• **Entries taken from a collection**
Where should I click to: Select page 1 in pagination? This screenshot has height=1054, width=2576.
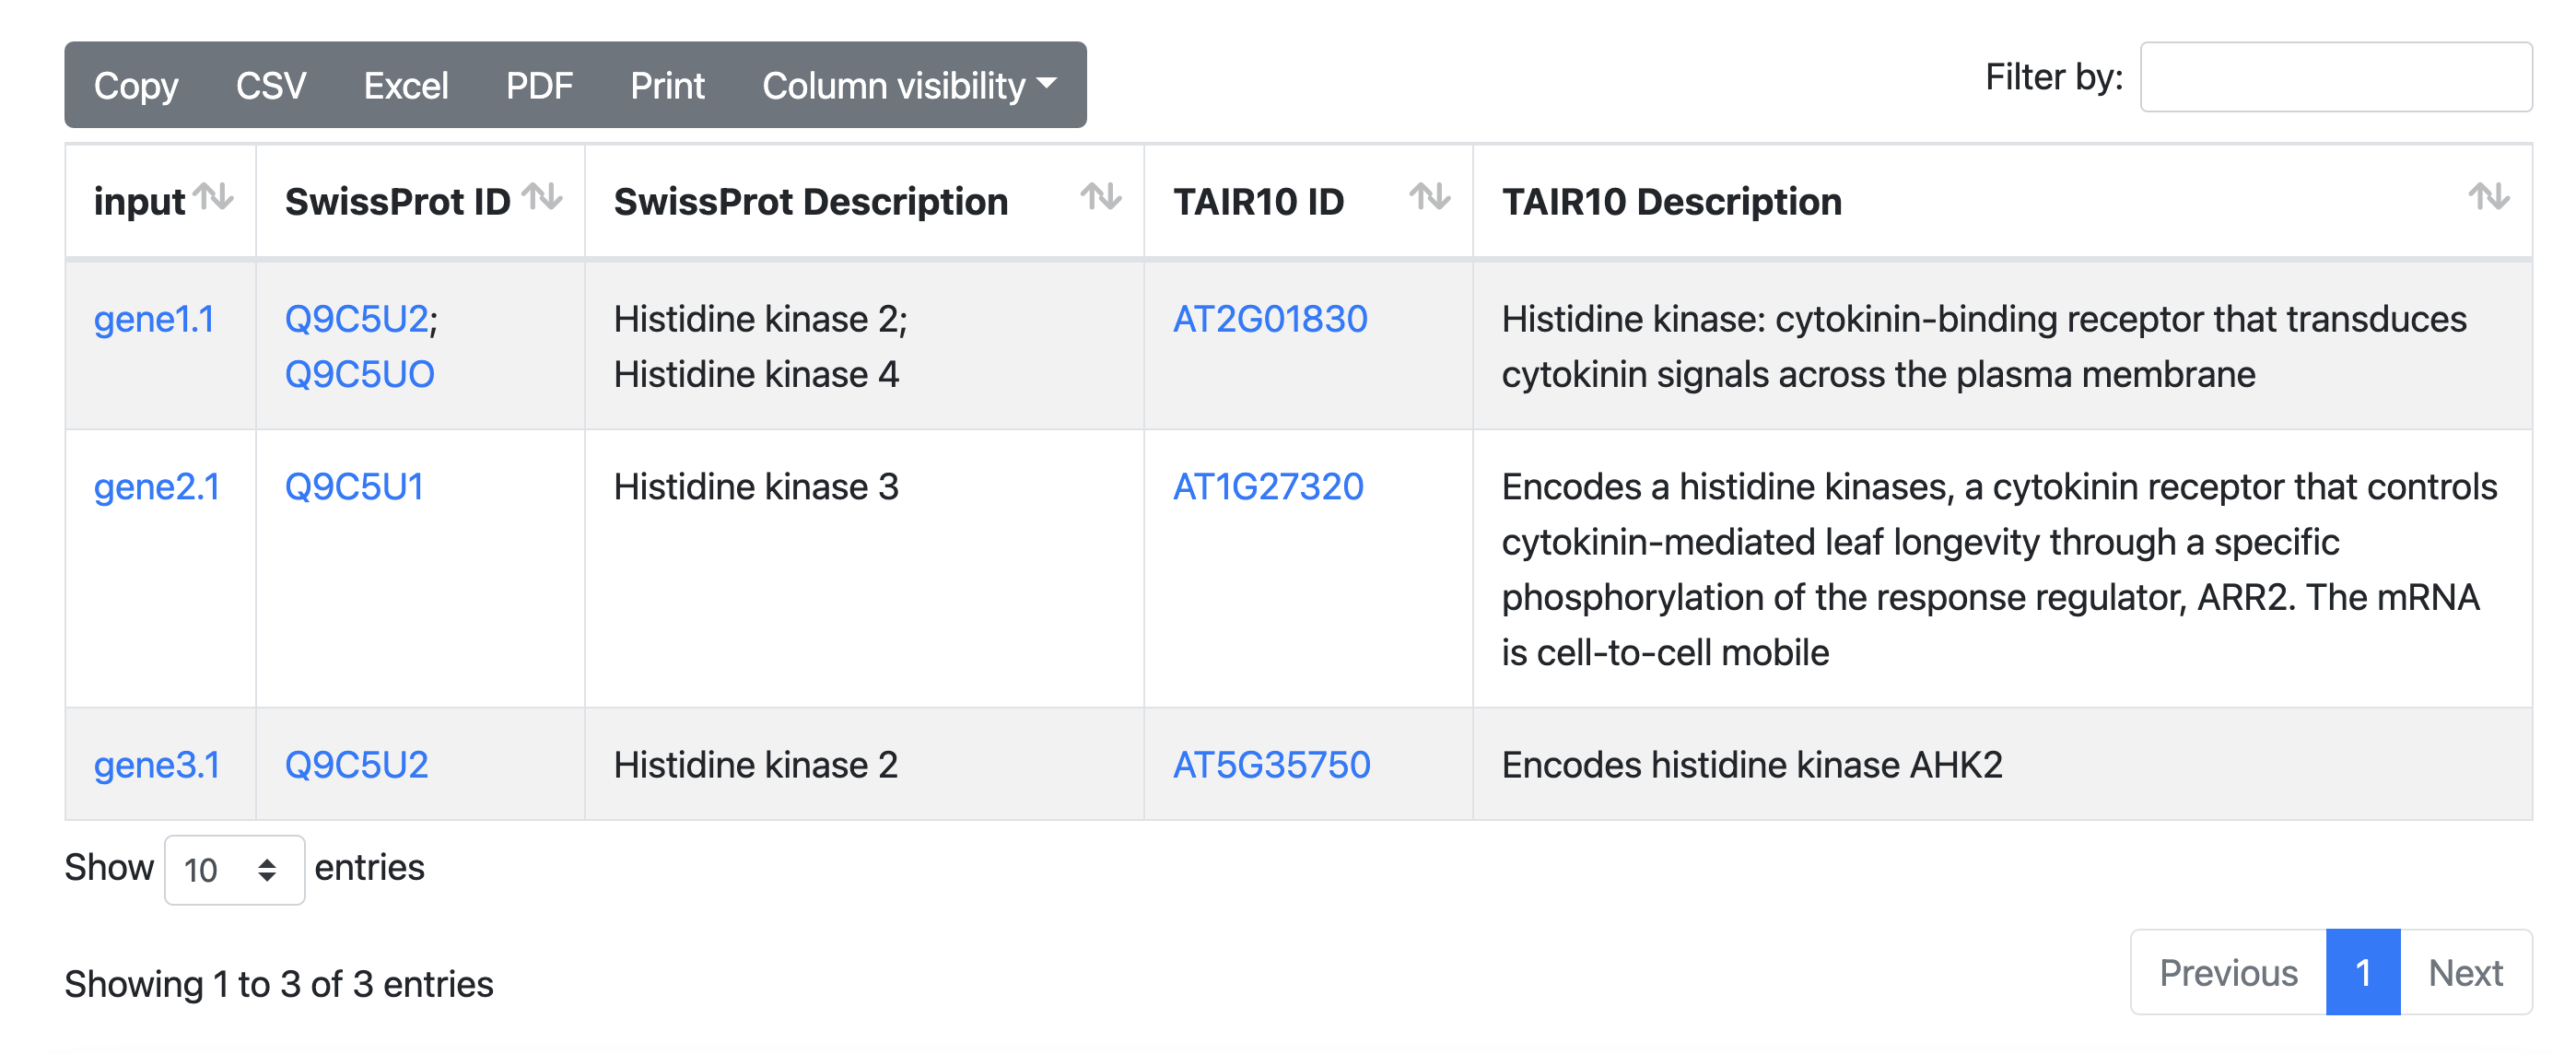point(2362,972)
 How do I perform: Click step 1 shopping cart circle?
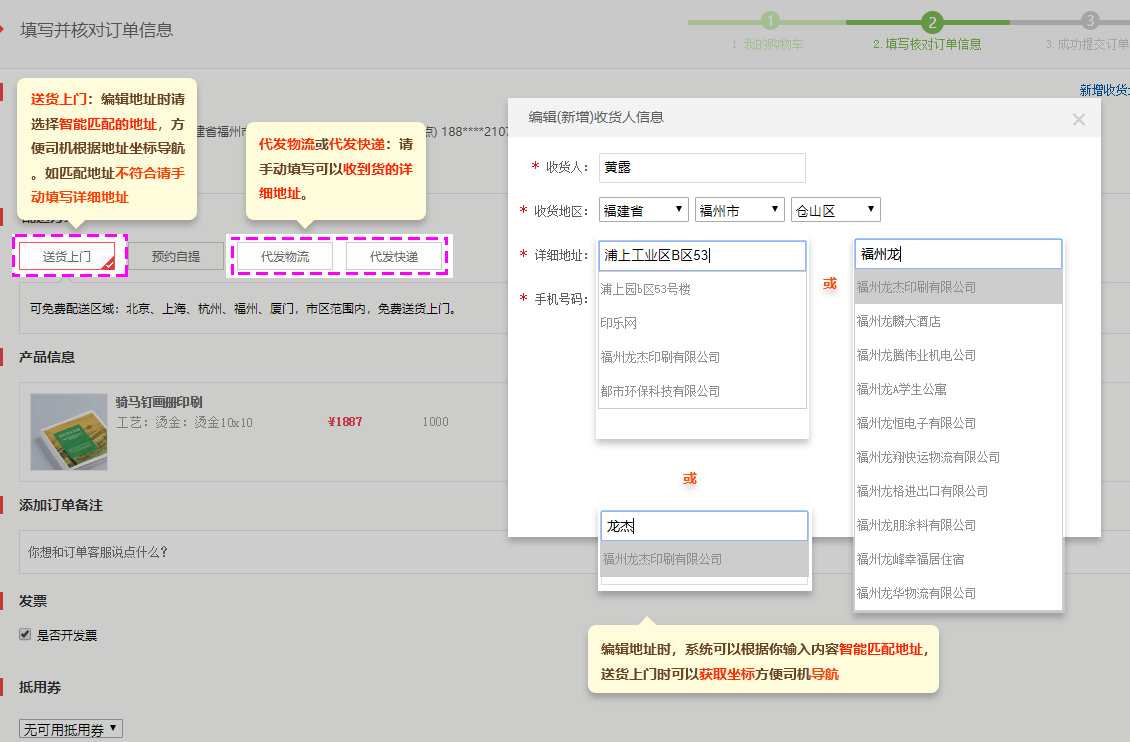(770, 22)
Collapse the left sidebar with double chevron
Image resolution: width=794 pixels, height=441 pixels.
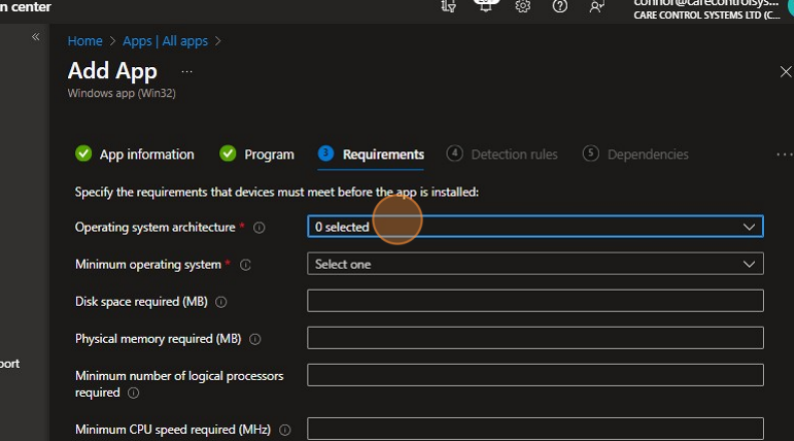click(35, 37)
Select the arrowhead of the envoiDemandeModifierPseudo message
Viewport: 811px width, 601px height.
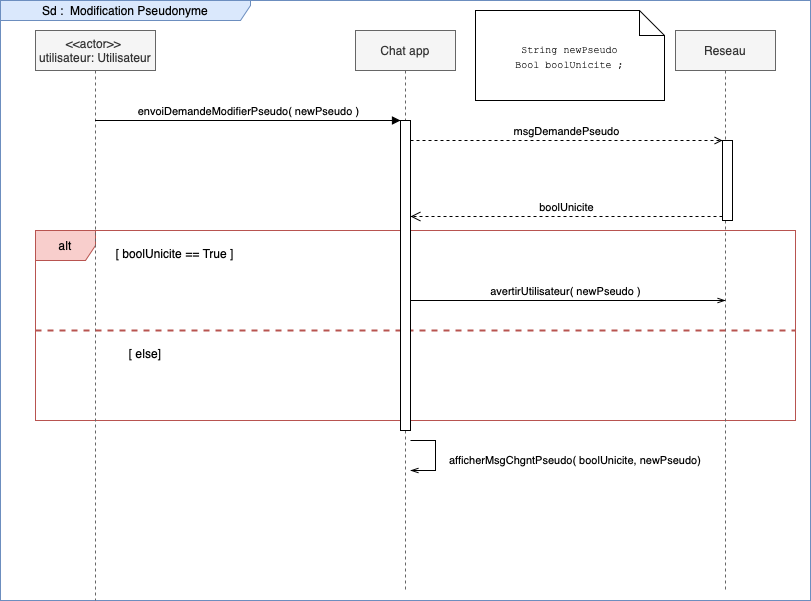[395, 121]

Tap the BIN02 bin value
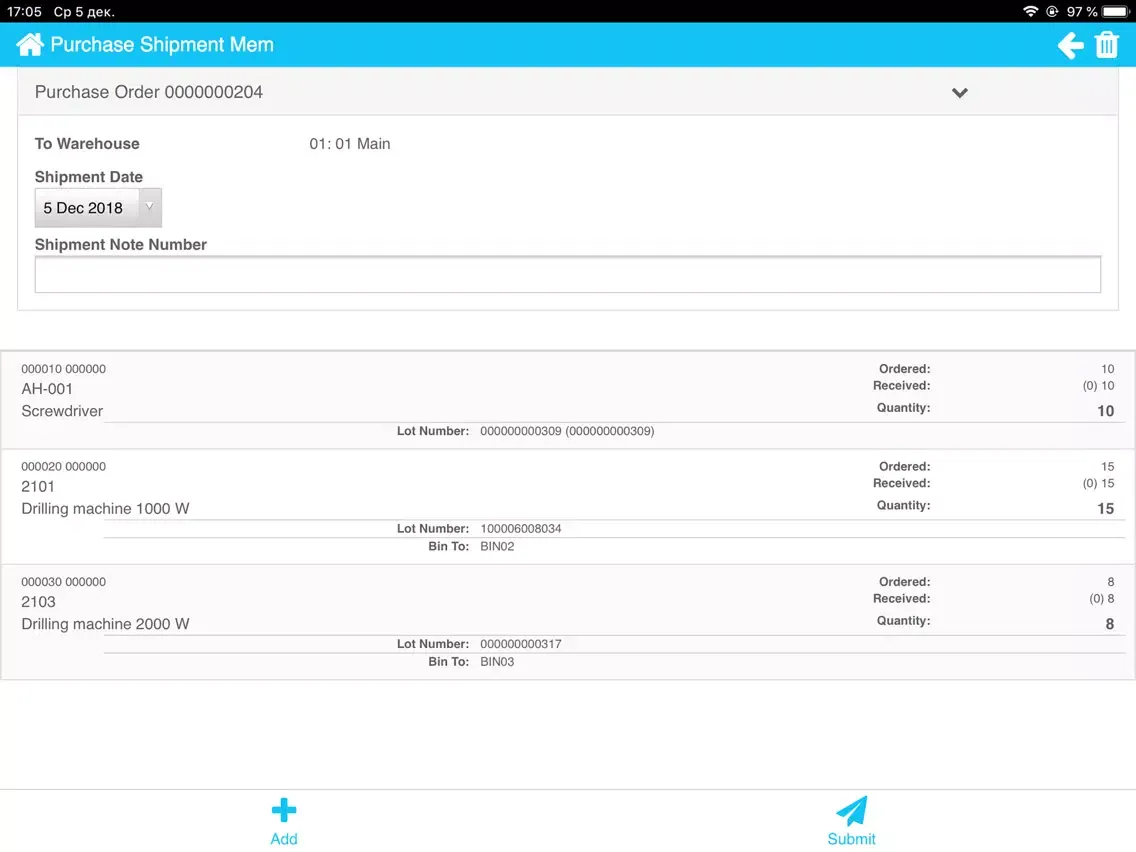click(497, 547)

• **EXERCISE**
No pictures belong in the output. Restate word for word only the lines from the one containing "Viewport: 811px width, 601px height." to the end of the entries above.

• **TASK RESPONSE**
Viewport: 811px width, 601px height.
[395, 121]

Tap the BIN02 bin value
click(497, 547)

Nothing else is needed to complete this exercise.